Target position items
* * * * * * * * *
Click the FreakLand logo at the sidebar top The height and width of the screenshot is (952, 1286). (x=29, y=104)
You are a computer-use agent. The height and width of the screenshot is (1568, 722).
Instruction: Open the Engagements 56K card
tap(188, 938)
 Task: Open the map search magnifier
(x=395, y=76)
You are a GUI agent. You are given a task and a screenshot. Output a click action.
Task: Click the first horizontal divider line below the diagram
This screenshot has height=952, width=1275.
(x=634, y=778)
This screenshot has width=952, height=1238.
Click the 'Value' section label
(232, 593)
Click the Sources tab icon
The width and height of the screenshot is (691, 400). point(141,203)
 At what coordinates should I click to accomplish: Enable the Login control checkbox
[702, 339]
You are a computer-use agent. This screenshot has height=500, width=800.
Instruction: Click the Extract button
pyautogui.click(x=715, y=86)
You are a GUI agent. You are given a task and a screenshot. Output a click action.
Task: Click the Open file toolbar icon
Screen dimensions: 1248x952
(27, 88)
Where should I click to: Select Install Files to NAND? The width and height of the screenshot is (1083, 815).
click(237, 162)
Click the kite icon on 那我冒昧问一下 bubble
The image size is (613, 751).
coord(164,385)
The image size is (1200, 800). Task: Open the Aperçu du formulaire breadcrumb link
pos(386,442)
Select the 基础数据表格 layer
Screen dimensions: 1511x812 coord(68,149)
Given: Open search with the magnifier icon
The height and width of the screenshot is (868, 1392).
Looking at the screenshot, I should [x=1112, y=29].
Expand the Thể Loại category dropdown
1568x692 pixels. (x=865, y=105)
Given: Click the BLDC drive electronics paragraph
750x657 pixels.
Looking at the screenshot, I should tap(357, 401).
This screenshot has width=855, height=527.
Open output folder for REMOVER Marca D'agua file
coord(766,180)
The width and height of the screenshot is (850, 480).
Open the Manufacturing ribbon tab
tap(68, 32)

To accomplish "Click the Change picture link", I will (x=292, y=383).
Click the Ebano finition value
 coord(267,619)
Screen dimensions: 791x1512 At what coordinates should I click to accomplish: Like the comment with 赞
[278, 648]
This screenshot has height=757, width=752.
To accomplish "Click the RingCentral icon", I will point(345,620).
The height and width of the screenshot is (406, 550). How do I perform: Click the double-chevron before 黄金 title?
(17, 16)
* * * * * * * * *
Copy out every one of the items above word for word, keeping each line unchanged.

* [Answer]:
Click the FreakLand logo at the sidebar top The height and width of the screenshot is (952, 1286). (x=29, y=104)
You are a computer-use agent. The height and width of the screenshot is (1568, 722).
Instruction: Open the Engagements 56K card
tap(188, 938)
 Task: Open the map search magnifier
(x=395, y=76)
You are a GUI agent. You are given a task and a screenshot. Output a click action.
Task: Click the first horizontal divider line below the diagram
This screenshot has height=952, width=1275.
(x=634, y=778)
This screenshot has width=952, height=1238.
Click the 'Value' section label
(232, 593)
Click the Sources tab icon
The width and height of the screenshot is (691, 400). point(141,203)
 At what coordinates should I click to accomplish: Enable the Login control checkbox
[702, 339]
You are a computer-use agent. This screenshot has height=500, width=800.
Instruction: Click the Extract button
pyautogui.click(x=715, y=86)
You are a GUI agent. You are given a task and a screenshot. Output a click action.
Task: Click the Open file toolbar icon
Screen dimensions: 1248x952
(27, 88)
Where should I click to: Select Install Files to NAND? The width and height of the screenshot is (1083, 815).
click(237, 162)
Click the kite icon on 那我冒昧问一下 bubble
The image size is (613, 751).
coord(164,385)
The image size is (1200, 800). Task: Open the Aperçu du formulaire breadcrumb link
pos(386,442)
Select the 基础数据表格 layer
Screen dimensions: 1511x812 coord(68,149)
Given: Open search with the magnifier icon
The height and width of the screenshot is (868, 1392).
Looking at the screenshot, I should [x=1112, y=29].
Expand the Thể Loại category dropdown
1568x692 pixels. (x=865, y=105)
Given: Click the BLDC drive electronics paragraph
750x657 pixels.
Looking at the screenshot, I should tap(357, 401).
This screenshot has width=855, height=527.
Open output folder for REMOVER Marca D'agua file
coord(766,180)
The width and height of the screenshot is (850, 480).
Open the Manufacturing ribbon tab
tap(68, 32)

To accomplish "Click the Change picture link", I will (x=292, y=383).
Click the Ebano finition value
 coord(267,619)
Screen dimensions: 791x1512 At what coordinates should I click to accomplish: Like the comment with 赞
[278, 648]
This screenshot has height=757, width=752.
To accomplish "Click the RingCentral icon", I will point(345,620).
The height and width of the screenshot is (406, 550). How do I perform: Click the double-chevron before 黄金 title?
(17, 16)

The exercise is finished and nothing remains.